Kwart over middernacht. Ik zit buiten op het bankje tussen de vier platanen. Uit de laan tegenover komt iemand aanfietsen, steeds oplichtend in de poelen lantaarnlicht die op regelmatige afstand van elkaar de nacht onderbreken. Het is een vrouw, maak ik op uit de halfluide zinnen die ze spreekt en die onverstaanbaar voor haar uitgaan; geluid dat geen licht geeft. Als ze dichterbij gekomen is, zie ik dat ze de grote doppen van een koptelefoon op heeft. Er zitten lange pauzes tussen haar spreken, dat klinkt als het herhalen van zelfbevestigende coachingsinstructies, die onhoorbaar voor mij in haar hersenen worden uitgegoten. Of is het een gesprek dat ze voert met iemand? “Eerder een gesprek dat ze niet voert met niemand”, fluisteren de platanen rondom, maar dat moet ik niet doen: ik moet de platanen niet van mij maken. Zij fluisteren helemaal niet, en ik weet gewoon niet wat de vrouw precies aan het doen is. Ik zie haar gezicht ook niet in het halfdonker. Toch weet ik dat ik haar niet ken. Ik ken zelden iemand die voorbij fietst.

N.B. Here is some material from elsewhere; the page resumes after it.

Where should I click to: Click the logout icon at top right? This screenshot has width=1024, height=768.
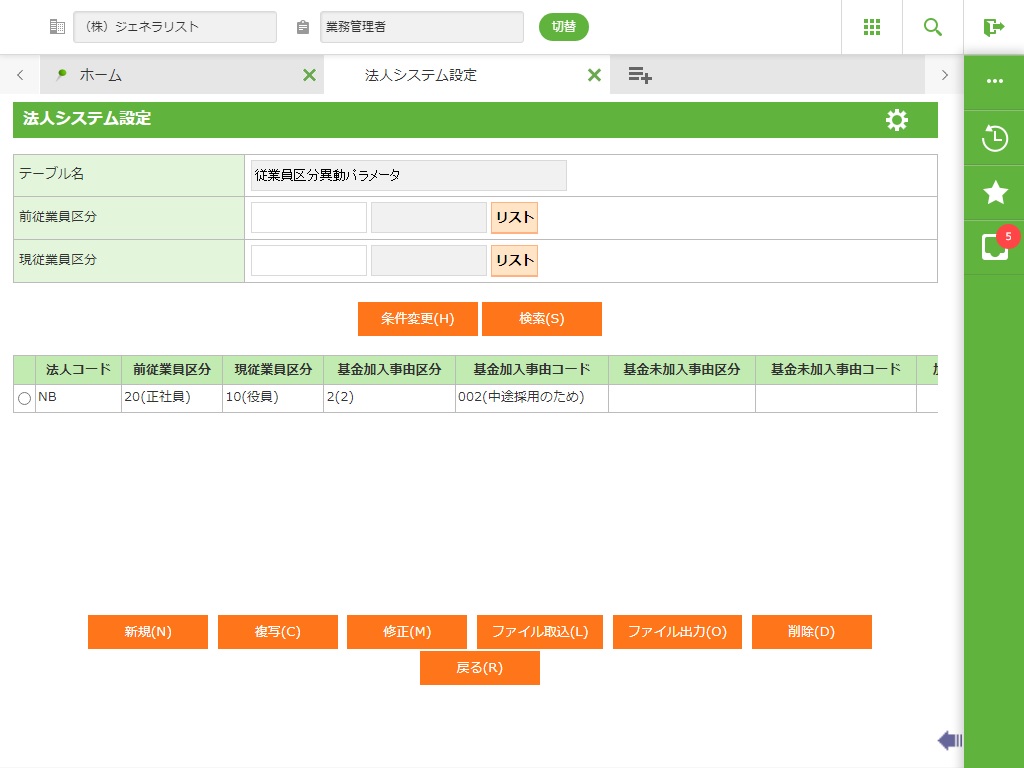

Maar er zijn meer fietsers. Het is een zwoele vroege zomernacht, en dan wemelt het van de mensen op straat die ergens naartoe gaan of van terugkomen. Elke fiets heeft een eigen geluid: kalm kettinggesnor, onrustig gerammel, spatbordgesprekjes, krakende haast, vermoeide piepjes, opgewekte karteltandjes, schaatsende wielomwentelingen.

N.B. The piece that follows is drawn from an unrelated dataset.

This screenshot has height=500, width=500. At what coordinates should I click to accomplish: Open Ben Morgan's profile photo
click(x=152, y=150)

Een andere vrouw fietst aan, de plastic reep van haar mobiel oplichtend in haar linkerhand, op luidsprekerstand. Ik hoor haar tegen de reep zeggen: “Ze gaan de maatregelen versterken op basis van besmettingen in plaats van op ziekenhuizen.” In feite een totaal onbegrijpelijke zin, maar ik begrijp toch waar ze het over heeft. Haar gespreksgenoot denk ik ook, hoewel zijn reactie klinkt als een wc die wordt doorgetrokken in een verlaten zwembad. Zo klinken gesprekspartners op luidsprekerstand altijd, als het de jouwe niet zijn.
De vrouw wordt afgelost door twee jongens van een jaar of 15 (wat doen die nog zo laat op straat?), die opgewonden slingerend over meisjes praten alsof het om een buitenaards verschijnsel gaat waarmee ze net een first encounter hebben gehad. Eerder kwamen er twee studentachtigen langs die ontzettend melig waren over de naam Smirnoff, maar dat kwam denk ik omdat ze er helemaal vol van waren.
Het is niet te begrijpen dat er op dezelfde plek in een stad elke avond andere onbekende mensen voorbij komen, die allemaal op weg zijn naar huis. Dat is waarschijnlijk overal zo, behalve in dorpjes waar iedereen elkaar kent. Dorpjes die mogelijk alleen in Italiaanse films bestaan.
Waarom neem ik eigenlijk aan dat fietsers na middernacht altijd op weg naar huis zijn? Of dat er alleen in Italiaanse films dorpjes bestaan waar iederen elkaar kent? Romantische aannames. Dat wil zeggen: creatieve luiheid. Het enige dat ik kan zeggen is, dat buiten iedereen altijd op weg is. Behalve als je op een bankje zit. Ik zie geen gezichten. Niemand kijkt iemand aan. Er is over het algemeen te weinig belangstelling, zou ik wel willen concluderen. Te weinig oog voor het onbekende. Maar ook dat is creatieve luiheid; vooroordeel. Verderop staan de stoplichten rood te glanzen in de nachtlucht. Ook als ze kort daarna op groen springen is er even geen verkeer. Zou iedereen al thuis zijn? Is er ooit een moment dat iedereen thuis is?